■ **WHAT YOU ARE ASKED TO DO**: Go through the listing below and gather every line with the word "link".

■ **EXTRACTED MATERIAL**:

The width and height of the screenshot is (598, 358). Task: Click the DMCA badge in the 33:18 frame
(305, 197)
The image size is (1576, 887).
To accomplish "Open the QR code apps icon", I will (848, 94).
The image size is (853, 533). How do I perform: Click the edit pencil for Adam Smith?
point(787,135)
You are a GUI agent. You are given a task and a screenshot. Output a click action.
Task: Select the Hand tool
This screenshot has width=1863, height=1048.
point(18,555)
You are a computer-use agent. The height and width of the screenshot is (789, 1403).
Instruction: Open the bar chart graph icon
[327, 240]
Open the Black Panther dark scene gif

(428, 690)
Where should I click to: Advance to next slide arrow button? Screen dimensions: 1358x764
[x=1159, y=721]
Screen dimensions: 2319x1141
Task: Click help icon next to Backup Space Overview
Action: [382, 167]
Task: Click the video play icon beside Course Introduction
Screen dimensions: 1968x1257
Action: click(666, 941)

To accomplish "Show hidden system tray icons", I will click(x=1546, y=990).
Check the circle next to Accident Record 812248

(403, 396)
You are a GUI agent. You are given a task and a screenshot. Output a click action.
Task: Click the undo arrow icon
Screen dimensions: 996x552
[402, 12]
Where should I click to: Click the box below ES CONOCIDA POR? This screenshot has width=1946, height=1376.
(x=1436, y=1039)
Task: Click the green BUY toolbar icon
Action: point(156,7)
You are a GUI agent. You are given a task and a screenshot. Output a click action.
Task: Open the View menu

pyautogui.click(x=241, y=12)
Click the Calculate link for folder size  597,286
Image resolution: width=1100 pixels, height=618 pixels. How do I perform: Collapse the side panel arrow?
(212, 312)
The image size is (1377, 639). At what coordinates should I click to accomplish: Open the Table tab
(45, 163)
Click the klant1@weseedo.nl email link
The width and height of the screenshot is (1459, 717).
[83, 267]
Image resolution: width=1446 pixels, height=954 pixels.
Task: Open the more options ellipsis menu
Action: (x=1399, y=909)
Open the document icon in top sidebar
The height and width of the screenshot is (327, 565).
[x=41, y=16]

■ **TASK RESPONSE**:
Click the Calculate link for folder size  597,286
Click the klant1@weseedo.nl email link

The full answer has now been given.